Each Project will contribute substantially to the understanding of the biology of breast cancer. The preclinical and clinical findings from these projects will stimulate further research and could have significant clinical impact.
Patient Advocate: Carol Matyka and Marie Artis Levine
Project 1 brings together strong basic- and population-science investigators. It builds upon promising clues about androgen receptor (AR) signaling and will investigate the role of signaling through the AR and the development and progression of breast cancer. The investigators will develop a novel approach to characterizing AR signaling as part of this effort.
Project 2: Overcoming Resistance to HER2-Directed Therapies for Breast Cancer
Site Investigators: Dejan Juric, MD, PhD (MGH); Ingrid Mayer, MD (Vanderbilt Ingram Cancer Center); Carey Anders, MD (UNC Lineberger Comprehensive Cancer Center); Anna Maria Storniolo (Indiana University)
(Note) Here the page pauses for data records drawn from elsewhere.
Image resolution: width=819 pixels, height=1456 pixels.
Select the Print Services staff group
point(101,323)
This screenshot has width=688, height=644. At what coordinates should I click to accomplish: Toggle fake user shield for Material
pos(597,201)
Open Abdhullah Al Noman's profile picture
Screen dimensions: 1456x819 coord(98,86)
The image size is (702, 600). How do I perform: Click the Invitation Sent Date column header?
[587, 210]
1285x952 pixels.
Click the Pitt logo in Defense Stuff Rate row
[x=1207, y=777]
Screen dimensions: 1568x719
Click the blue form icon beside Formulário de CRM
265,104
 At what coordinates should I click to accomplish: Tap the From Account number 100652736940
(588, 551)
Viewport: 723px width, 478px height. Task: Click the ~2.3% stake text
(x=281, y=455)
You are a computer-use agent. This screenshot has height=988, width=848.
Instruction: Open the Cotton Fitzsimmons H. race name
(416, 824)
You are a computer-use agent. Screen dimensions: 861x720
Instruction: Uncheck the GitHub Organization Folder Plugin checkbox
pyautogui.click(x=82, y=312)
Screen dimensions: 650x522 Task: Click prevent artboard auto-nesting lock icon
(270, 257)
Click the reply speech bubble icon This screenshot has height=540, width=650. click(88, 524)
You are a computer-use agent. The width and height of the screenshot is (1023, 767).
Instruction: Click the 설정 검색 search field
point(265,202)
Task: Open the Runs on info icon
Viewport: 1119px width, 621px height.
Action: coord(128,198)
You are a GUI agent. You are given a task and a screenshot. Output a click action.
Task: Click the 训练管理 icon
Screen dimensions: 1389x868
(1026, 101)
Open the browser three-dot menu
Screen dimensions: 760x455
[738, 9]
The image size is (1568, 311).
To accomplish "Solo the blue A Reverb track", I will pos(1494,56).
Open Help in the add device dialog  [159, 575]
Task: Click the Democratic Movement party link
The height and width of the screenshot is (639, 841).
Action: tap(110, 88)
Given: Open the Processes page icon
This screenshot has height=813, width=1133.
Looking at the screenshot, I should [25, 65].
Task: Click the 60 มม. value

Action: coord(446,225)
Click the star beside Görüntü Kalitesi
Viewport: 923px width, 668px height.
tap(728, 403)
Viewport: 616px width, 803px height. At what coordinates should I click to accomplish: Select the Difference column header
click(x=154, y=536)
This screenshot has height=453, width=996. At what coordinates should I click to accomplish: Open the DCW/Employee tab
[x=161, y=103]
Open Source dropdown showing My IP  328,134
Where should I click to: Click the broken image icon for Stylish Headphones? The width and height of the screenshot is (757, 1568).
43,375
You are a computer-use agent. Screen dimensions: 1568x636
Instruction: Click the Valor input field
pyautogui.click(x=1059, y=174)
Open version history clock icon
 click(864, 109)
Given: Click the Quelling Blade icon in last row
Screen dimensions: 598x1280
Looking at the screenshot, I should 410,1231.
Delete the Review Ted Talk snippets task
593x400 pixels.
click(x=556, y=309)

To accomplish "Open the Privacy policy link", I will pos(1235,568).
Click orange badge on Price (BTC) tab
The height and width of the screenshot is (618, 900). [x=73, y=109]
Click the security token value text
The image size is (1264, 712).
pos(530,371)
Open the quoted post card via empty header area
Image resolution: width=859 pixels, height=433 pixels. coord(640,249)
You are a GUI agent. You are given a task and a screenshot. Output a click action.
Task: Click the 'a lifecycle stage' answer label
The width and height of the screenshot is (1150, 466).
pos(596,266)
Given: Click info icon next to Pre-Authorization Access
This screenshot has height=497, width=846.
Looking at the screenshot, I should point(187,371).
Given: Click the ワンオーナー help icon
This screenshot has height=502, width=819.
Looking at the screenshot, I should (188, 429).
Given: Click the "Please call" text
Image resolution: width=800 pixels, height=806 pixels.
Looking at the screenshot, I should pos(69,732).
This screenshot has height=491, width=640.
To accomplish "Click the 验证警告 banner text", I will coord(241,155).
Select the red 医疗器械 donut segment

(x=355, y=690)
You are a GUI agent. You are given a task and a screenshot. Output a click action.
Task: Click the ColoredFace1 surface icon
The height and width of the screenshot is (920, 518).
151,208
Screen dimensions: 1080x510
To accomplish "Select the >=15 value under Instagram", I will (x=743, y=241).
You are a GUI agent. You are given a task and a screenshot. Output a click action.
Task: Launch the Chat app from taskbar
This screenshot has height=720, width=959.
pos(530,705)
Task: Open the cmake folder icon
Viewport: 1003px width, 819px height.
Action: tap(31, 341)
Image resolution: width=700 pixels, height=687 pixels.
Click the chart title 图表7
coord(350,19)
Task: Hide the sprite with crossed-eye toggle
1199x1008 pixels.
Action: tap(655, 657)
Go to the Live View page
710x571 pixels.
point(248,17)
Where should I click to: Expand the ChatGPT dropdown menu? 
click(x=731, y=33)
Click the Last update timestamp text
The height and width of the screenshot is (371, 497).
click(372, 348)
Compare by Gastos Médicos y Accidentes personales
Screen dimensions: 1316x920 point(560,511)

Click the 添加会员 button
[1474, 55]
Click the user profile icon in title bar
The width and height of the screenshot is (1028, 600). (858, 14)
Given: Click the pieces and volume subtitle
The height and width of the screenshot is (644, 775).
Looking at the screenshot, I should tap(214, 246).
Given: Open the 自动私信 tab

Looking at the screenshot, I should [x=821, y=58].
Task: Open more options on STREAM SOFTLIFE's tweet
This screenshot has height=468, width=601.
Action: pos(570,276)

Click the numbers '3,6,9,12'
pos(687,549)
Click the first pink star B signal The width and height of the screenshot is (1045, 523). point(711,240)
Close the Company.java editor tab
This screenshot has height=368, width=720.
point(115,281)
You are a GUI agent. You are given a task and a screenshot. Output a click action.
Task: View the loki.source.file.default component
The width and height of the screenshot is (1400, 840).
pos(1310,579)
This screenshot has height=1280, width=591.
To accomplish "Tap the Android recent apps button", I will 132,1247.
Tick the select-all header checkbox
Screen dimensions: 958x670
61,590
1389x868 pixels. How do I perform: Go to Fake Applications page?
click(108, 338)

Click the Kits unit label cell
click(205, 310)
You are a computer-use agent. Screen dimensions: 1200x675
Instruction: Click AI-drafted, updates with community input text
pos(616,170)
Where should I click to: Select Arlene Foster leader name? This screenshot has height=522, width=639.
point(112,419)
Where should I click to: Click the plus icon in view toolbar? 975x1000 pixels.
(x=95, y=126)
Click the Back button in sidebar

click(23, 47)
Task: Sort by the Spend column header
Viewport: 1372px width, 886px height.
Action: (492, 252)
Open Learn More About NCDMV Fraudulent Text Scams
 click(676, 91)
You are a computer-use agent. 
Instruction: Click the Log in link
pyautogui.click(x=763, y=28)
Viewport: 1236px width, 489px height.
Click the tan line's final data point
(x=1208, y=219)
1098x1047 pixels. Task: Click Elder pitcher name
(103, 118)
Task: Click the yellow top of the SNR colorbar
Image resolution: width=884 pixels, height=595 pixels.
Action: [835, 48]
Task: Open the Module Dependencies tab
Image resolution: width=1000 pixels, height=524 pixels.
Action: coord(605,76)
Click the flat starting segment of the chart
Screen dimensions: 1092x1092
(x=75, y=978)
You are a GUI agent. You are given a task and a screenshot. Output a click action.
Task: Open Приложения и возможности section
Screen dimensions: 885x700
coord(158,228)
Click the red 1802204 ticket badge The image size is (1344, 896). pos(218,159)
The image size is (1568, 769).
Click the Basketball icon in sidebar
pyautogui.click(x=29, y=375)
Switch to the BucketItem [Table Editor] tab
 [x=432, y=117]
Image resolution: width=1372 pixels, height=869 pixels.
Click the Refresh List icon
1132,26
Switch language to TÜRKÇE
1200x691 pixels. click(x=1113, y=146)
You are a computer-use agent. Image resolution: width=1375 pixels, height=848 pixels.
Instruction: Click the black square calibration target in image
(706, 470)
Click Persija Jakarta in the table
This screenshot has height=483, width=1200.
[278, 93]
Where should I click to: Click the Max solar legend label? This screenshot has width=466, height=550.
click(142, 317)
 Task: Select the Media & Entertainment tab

Patient Advocates: Elizabeth Frank and Paulette Cournoyer
Collaborator: Laura Collins, MD (BIDMC)
Project 2 uses state-of-the-art genetically engineered mouse models and a cutting edge clinical trial to evaluate resistance mechanisms in HER2+ breast cancer. It seeks to overcome this resistance by further interrogating the PI3 kinase pathway, and will evaluate sensitivity and resistance to PI3 kinase inhibitors.
Project 3: Novel Strategies to Extend DNA Repair Therapies for Triple Negative Breast Cancer
Co-Investigators: Erica Mayer, MD, MPH (DFCI); Andrea Richardson, MD, PhD (DFCI); Geoffrey Shapiro, MD, PhD (DFCI); Elgene Lim, MD, PhD (DFCI); Scott Rodig, MD (BWH); William Barry, PhD (DFCI); Julie Najita, PhD (DFCI); Jeff Supko, MD (MGH); Steven Isakoff, MD, PhD (MGH); Nadine Tung, MD (BIDMC)
Patient Advocates: Barbara LeStage and Sara Weiss
Project 3 shifts current paradigms by the development of approaches that will sensitize BRCA-proficient triple negative breast cancer cells to PARP inhibition. The Project is built upon a solid background including cell lines, patient-derived orthotopic xenograft models, and early phase clinical trials.
Project 4: BET bromodomain proteins as novel therapeutic targets in triple negative breast cancer
Patient Advocate: Ruth Fax and Penny Blaisdell
Project 4 explores a “new avenue” in drug development assessing the mechanisms of action of BET/bromodomain inhibitors for the treatment of triple negative breast cancer. A strong pre-clinical phase is followed by a clinical trial with ability to understand how genomic modulation impacts the outcome of patients diagnosed with triple negative breast cancer.